At National Gallery of Art, George Washington University scientist and students help develop high-powered tools for analyzing great paintings from the past.
Deep in the bowels of the National Gallery of Art’s West Building, one painting—an icon, about three square feet in size, of a calm-eyed saint—rests in an unusual frame. Instead of hanging on a clean gallery wall, it is fixed in the center of a complex, room-sized scaffold. A few feet away are a bank of computers and a complicated apparatus about the size of a coffee table: a neat assemblage of metal boxes, cables, lights and lenses, looking like the stacks of equipment in an avid TV-watcher’s entertainment center.
The scene looks more like something from a NASA scientist’s laboratory than a museum conservation and restoration workshop—and that’s understandable. This room is the research headquarters of a team that includes Professor Murray Loew of the George Washington University School of Engineering and Applied Science (SEAS). Here, with the help of a five-year, $500,000 grant from the National Science Foundation, scientists have been working to develop imaging tools that can peel back the centuries, using an infrared spectrometer to map an artist’s materials, techniques and even artistic process.
“Our goal,” Dr. Loew said, “was to build a camera that can see beneath the surface, so to speak, of a painting.”
Painting analysis historically has been done point-by-point, using spectrometry—studying the way substances reflect light at different narrow bands of frequency—to figure out what materials make up small samples of a work. That’s necessary knowledge for conservators, who need to understand the artist’s materials in order to care for and restore paintings.
With this new instrument, however, conservators can see what they are working with on a larger scale. The spectrometer scans the painting as a whole, creating high-resolution “media maps” of the different binders, pigment materials, sealants and varnishes that create it. Then, with the help of sophisticated mathematical models, these maps can be overlaid on one another to create a complete, three-dimensional picture of a painting’s many layers.

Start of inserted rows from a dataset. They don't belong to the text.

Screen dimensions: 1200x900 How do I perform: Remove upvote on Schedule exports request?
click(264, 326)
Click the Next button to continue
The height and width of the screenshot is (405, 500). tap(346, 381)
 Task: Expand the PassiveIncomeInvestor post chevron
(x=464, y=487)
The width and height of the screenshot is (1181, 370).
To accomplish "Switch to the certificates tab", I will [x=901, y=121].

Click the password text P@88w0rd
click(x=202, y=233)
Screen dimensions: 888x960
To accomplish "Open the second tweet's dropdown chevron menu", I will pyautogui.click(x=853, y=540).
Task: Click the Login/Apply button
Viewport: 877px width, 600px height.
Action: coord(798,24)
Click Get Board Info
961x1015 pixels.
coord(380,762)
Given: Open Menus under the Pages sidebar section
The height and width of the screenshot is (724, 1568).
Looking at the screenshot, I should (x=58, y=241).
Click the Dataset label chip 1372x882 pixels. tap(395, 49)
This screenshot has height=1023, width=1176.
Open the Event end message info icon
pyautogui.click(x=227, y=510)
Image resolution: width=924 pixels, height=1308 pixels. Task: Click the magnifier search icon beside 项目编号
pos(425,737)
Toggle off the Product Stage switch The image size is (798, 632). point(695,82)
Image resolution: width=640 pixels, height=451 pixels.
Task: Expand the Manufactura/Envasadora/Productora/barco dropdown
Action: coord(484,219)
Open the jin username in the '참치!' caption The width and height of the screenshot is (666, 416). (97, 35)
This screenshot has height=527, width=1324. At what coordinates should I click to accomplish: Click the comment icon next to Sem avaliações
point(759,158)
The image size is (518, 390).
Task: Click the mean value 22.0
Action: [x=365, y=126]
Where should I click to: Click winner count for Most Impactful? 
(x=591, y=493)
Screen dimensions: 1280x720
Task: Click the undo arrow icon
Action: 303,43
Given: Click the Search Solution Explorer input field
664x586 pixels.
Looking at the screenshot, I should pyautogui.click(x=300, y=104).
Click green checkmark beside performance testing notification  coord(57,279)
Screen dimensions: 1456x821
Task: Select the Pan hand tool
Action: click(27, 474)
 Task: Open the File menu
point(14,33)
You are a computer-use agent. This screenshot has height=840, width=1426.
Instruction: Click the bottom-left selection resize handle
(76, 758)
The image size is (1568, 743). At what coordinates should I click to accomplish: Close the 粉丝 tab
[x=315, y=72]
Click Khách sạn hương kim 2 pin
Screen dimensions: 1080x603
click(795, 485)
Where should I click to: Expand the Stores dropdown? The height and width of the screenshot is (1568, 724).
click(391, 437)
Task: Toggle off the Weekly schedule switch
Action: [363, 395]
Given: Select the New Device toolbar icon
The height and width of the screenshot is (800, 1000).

Dr. Loew invited George Washington President Steven Knapp and SEAS Dean David Dolling to take a behind-the-scenes look at the team’s research-in-practice at the National Gallery of Art last Wednesday. George Washington Today went along for the tour.
The project spans multiple disciplines, bringing together art historians, computer scientists, chemists and conservators, among others.
“We use advanced analytical macro-scale imaging methods—techniques developed by NASA and the like to explore and map minerals on planets—and [apply them] to paintings,” explained John Delaney, senior imaging scientist in the NGA’s scientific research department and a co-principal investigator with Dr. Loew on the NSF grant.
John Delaney demonstrates the camera-scanner with which he and Dr. Loew conduct their research. (Photos: William Atkins)
The camera-scanner that he and his team have used in their research—that table-sized arrangement of electronics that dominates the center of the laboratory—was based on sensor technology purchased from a division of Lockheed Martin. But it had to be adapted to the demands of art.
“Paintings want to be at a much lower light level,” Dr. Delaney explained. “So we had to improve the sensitivity of these cameras by at least an order of magnitude.” The new sensor, cryogenically cooled to reduce noise, provided that increased sensitivity.
The process can reveal more than just chemical makeup. By mapping a substance like graphite, for instance, analysts can see the sketch beneath the painting, revealing the changes that an artist or his workshop made between draft and final work.
Barbara H. Berrie, head of the scientific research department at the National Gallery of Art, displayed an analysis of 14th century Flemish painter Jan Van Eyck’s “Annunciation” to demonstrate. Picked out by the spectrometer was a detailed graphite underdrawing of the sort for which Van Eyck was famed. The painter appeared to have corrected some anatomical choices between sketch and final work: Mary’s ear, for instance, had moved upward on her skull.
Even more compelling, Dr. Berrie said, was the iconography of a stained glass window, high in the background, which appeared to have changed. Those symbolic alterations could give insight into the painter’s decision-making process.
“This [media map] becomes a primary document for the artist’s workshop methods,” she said.
“Some of the techniques we have developed are based on work we’d done before in medical imaging,” said Dr. Loew, whose background is in biomedical engineering. “The idea of registering—of overlaying images accurately—is important in medicine too, where you have different kinds of images communicating different kinds of information: x-rays, MRI and CT and so on. In surgical planning, for example, it’s important to line those up very accurately.”
The same principle, he said, can be applied to art. “It’s a little bit like planning for a non-invasive procedure on the painting,” Dr. Loew said.